Und doch: Der jetzige Ukraine-Konflikt trägt auch die Möglichkeit in sich, politische Fehlentwicklungen nach dem Ende das Kalten Krieges zu bereinigen und zu einer dauerhaften gesamteuropäischen Friedensregelung zu gelangen. Nur müssten sich vor allem die Staaten Europas daran erinnern, dass der Ukraine-Konflikt primär ein innereuropäischer Konflikt ist und sich eine Lösung nur finden lässt, wenn Europas eigene Sicherheits- und Wirtschaftsinteressen – und nicht globale Machtansprüche – in den Vordergrund gestellt werden.

Die größte Gefahr liegt in der Schwäche aller Kontrahenten

Auch wenn es vordergründig so scheint, dass es sich hier um Demonstrationen der Stärke, vor allem militärischer Stärke, handelt, so muss man bei näherer Betrachtung doch feststellen, dass es vielmehr die jeweiligen Schwächen der Kontrahenten sind, die die Entscheidungen in diesem Konflikt beeinflussen. Die Angst, Schwäche zu zeigen, lässt Menschen oft schreckliche Entscheidungen treffen, das gilt vor allem für Politiker. Das ist es, was diesen Konflikt so gefährlich macht.

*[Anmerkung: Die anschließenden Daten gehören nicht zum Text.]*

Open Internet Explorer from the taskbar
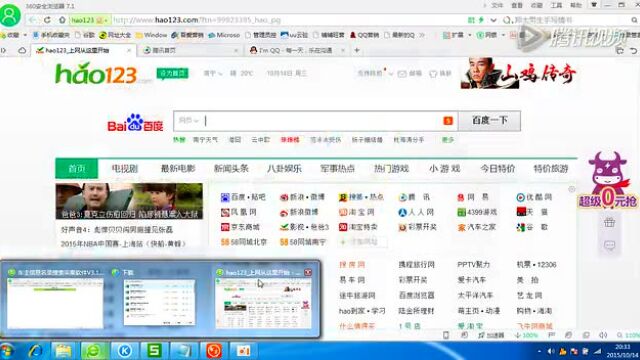 coord(36,351)
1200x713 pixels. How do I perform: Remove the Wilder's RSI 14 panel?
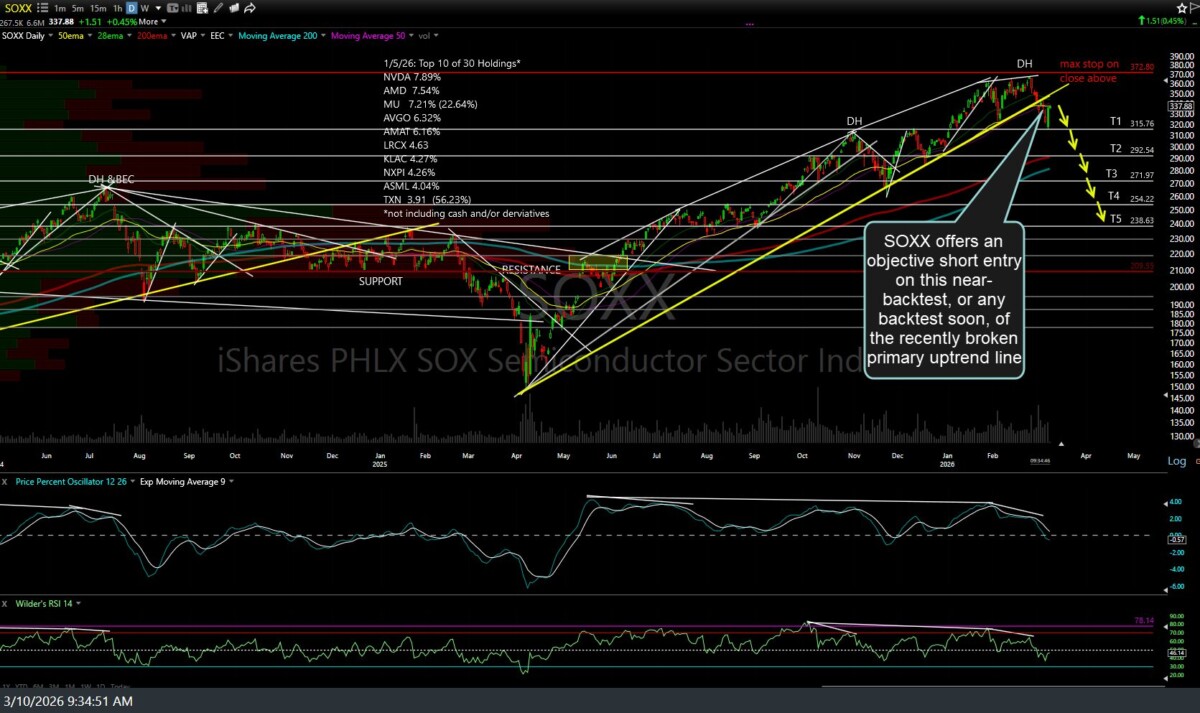[x=5, y=603]
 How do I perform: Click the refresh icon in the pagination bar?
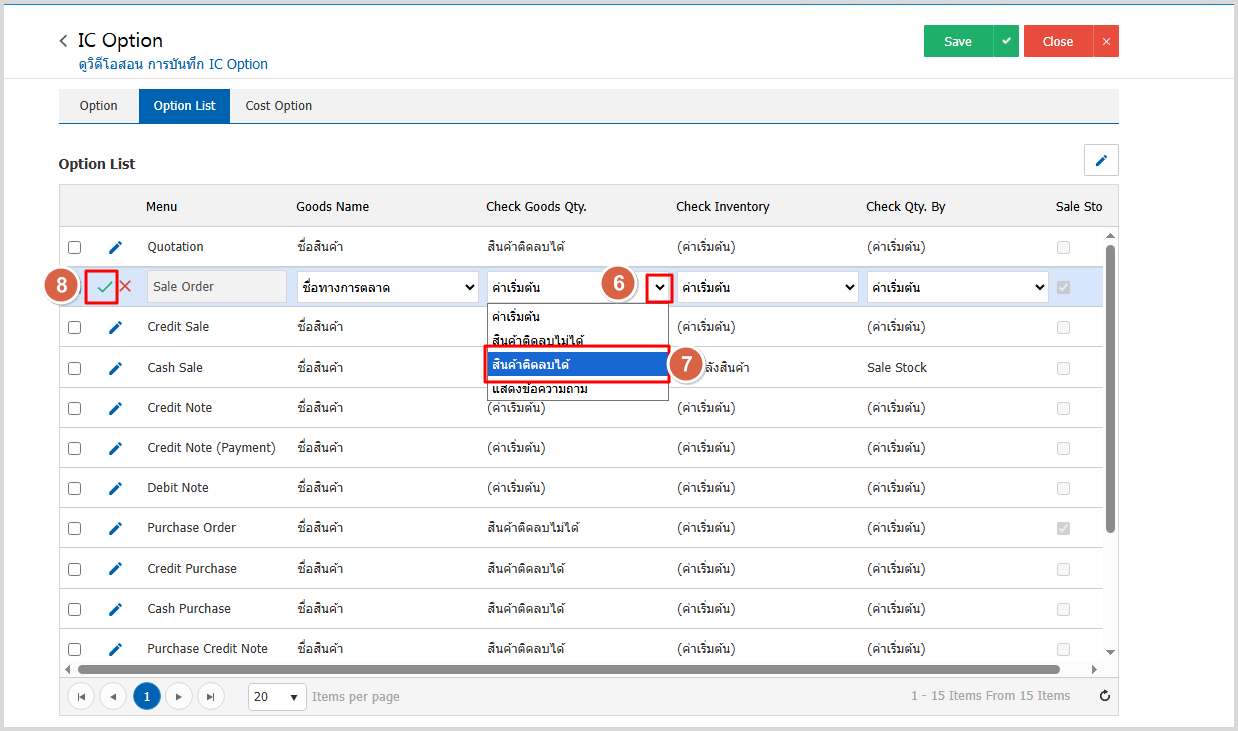tap(1104, 696)
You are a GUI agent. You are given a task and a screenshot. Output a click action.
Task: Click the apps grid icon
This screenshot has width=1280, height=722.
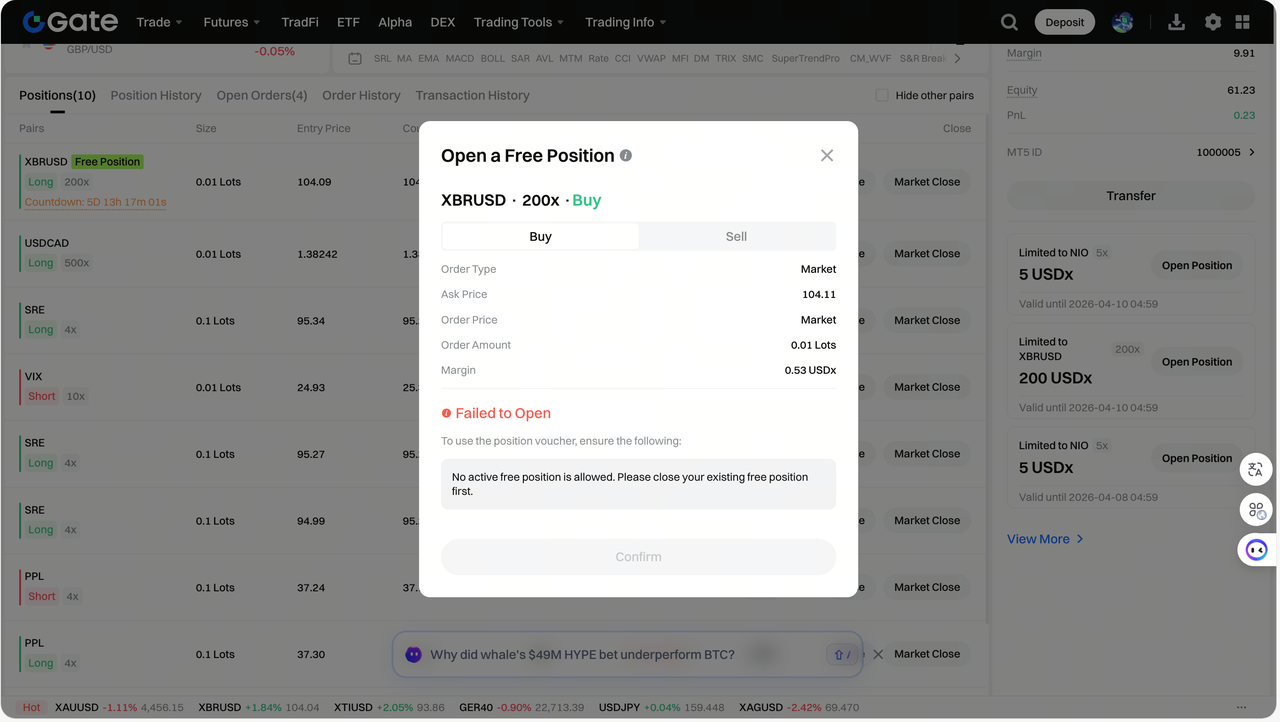[1243, 22]
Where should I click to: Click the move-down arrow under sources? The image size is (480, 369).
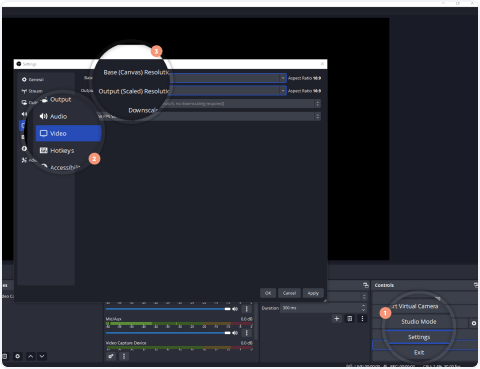(x=42, y=356)
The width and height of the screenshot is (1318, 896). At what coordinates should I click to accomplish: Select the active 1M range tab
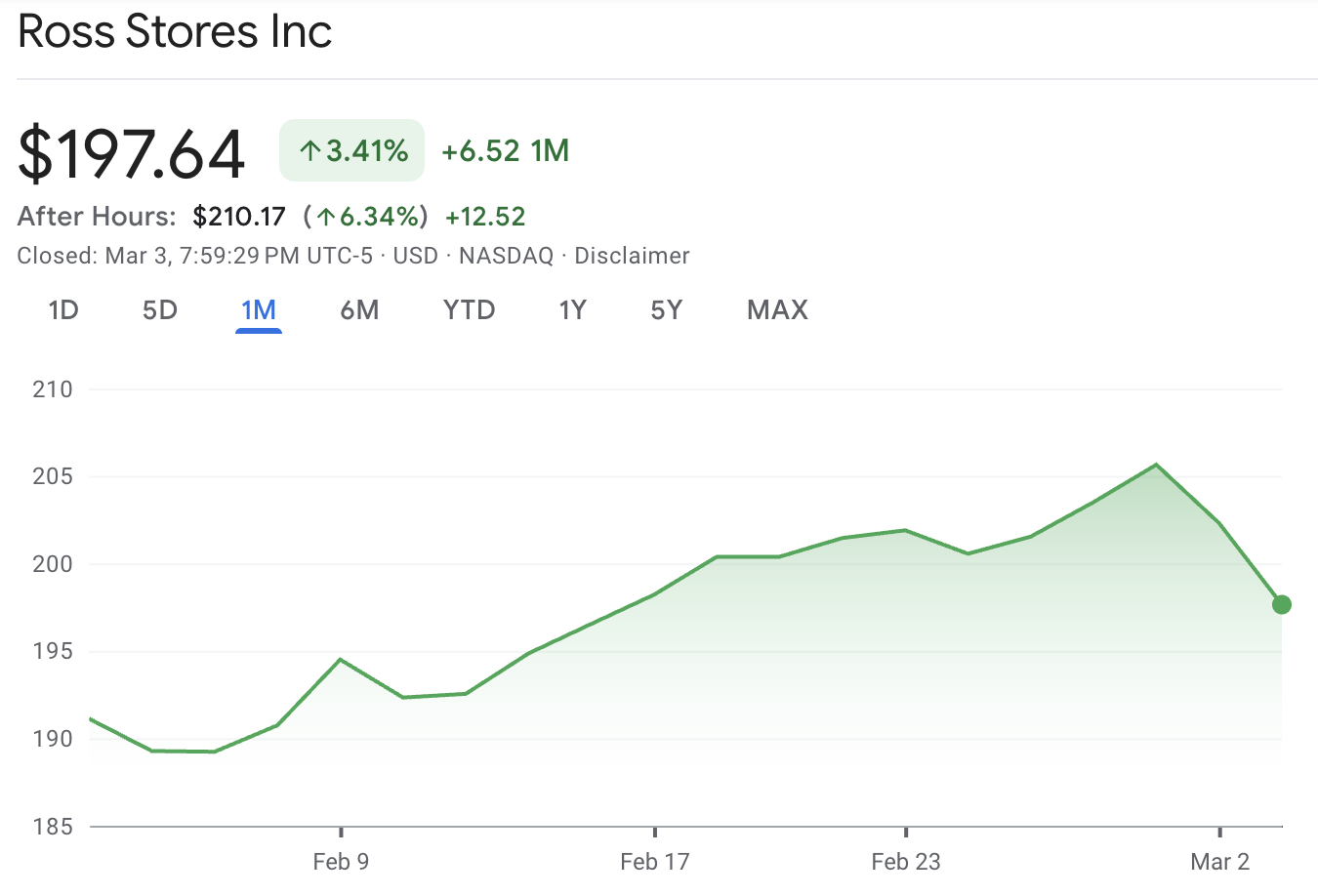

Sollte Russland in die Ukraine einmarschieren, so würde das aus Schwäche, nicht aus Stärke geschehen. Es wäre ein Verzweiflungsakt, weil Russland zu dem Schluss gekommen ist, dass ein Nato-Land Ukraine eine existenzielle Bedrohung darstellt und der Westen nicht bereit ist, Russlands Sicherheitsinteressen zu respektieren. Die wohl berechtigte Furcht ist, dass dann bald amerikanische Truppen direkt an der russischen Grenze stationiert werden, ausgerüstet mit modernsten Raketen, die auch nukleare Sprengköpfe tragen und in weniger als fünf Minuten Moskau erreichen könnten. Russland würde erpressbar werden. Auch muss Russland befürchten, dass die USA noch weiter gehen. Nach westlicher Auffassung wäre bei einer Mitgliedschaft der Ukraine die Krim ein Gebiet, das unter den Schutz der Nato fiele. Amerika könnte nun versuchen, Russland auch von der Krim zu verdrängen. In jeden Fall würde dadurch Russlands Zugang zum Schwarzen Meer erschwert, wenn nicht gar komplett blockiert. Mit einer Nato-Mitgliedschaft der Ukraine wäre so bereits der nächste Konflikt programmiert.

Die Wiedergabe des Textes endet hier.